From the line containing "You are a computer-use agent. This" to the end of the data, retype every line exactly and nothing else. Drop the pictures.

----- Data shown -----

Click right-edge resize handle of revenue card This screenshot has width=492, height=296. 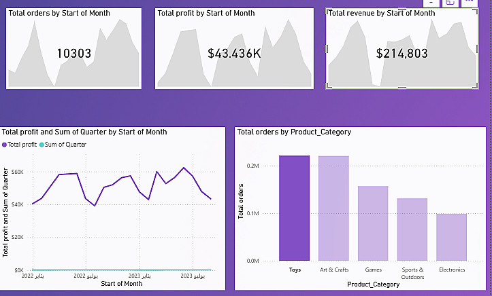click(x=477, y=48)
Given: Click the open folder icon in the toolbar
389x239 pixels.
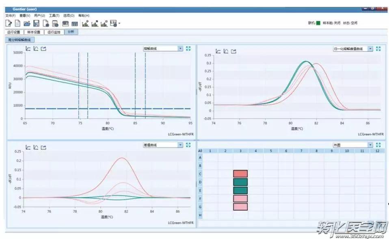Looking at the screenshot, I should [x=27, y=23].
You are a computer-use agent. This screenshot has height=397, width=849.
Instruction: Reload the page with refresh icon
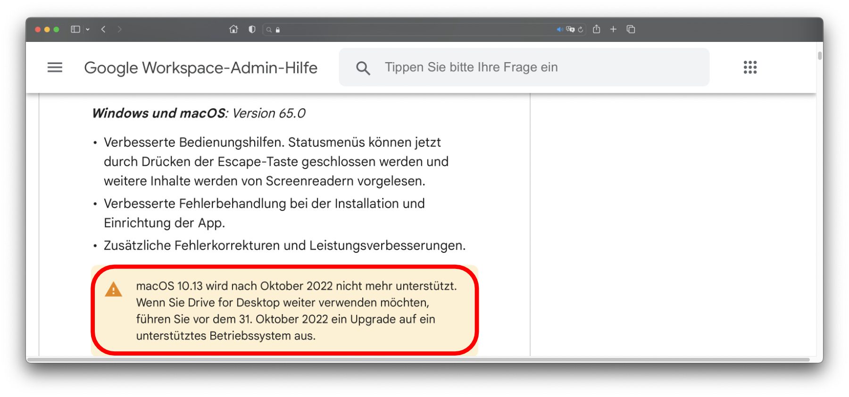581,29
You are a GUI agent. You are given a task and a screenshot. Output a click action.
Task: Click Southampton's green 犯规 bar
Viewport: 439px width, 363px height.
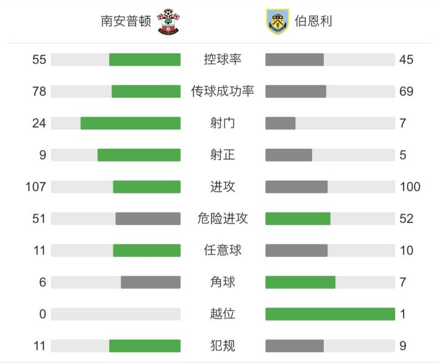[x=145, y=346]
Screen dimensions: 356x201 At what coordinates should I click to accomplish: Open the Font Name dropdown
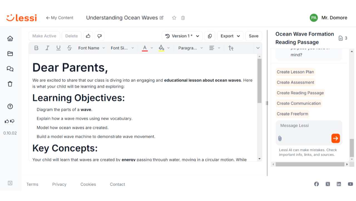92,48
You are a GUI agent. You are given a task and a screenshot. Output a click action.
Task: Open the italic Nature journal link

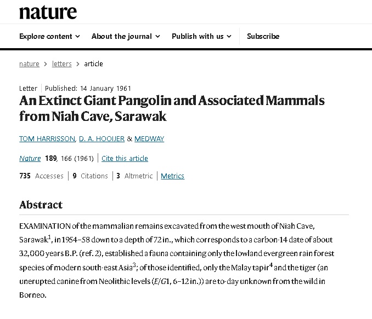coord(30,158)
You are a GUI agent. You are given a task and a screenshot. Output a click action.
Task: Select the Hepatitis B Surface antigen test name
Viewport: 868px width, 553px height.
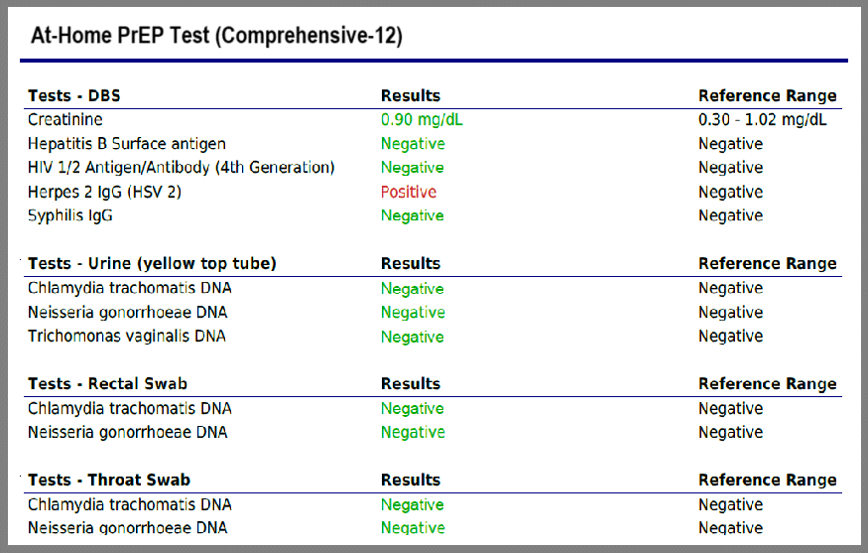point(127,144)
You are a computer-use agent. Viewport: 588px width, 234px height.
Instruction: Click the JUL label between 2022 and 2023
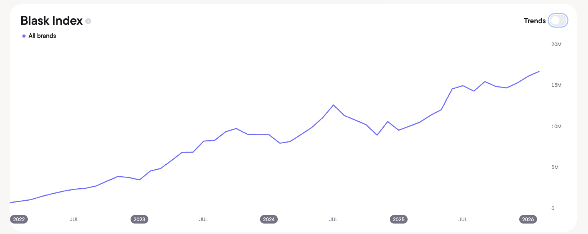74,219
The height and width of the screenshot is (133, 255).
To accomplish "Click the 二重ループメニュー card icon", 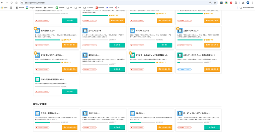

-----

Task result.
You are a computer-use agent. This screenshot has height=397, width=849.
Instruction: Reload the page with refresh icon
581,29
You are a GUI agent. You are given a task and a screenshot. Output a click action.
Task: Click Southampton's green 犯规 bar
Viewport: 439px width, 363px height.
[x=145, y=346]
Screen dimensions: 356x201 At what coordinates should I click to accomplish: Open the Font Name dropdown
92,48
You are a GUI agent. You are given a task and a screenshot. Output a click action.
Task: Open the italic Nature journal link

coord(30,158)
You are a GUI agent. You are given a task and a screenshot. Output a click action.
Task: Select the Hepatitis B Surface antigen test name
Viewport: 868px width, 553px height.
point(127,144)
You are a computer-use agent. Viewport: 588px width, 234px height.
Instruction: Click the JUL label between 2022 and 2023
74,219
The height and width of the screenshot is (133, 255).
To accomplish "Click the 二重ループメニュー card icon", 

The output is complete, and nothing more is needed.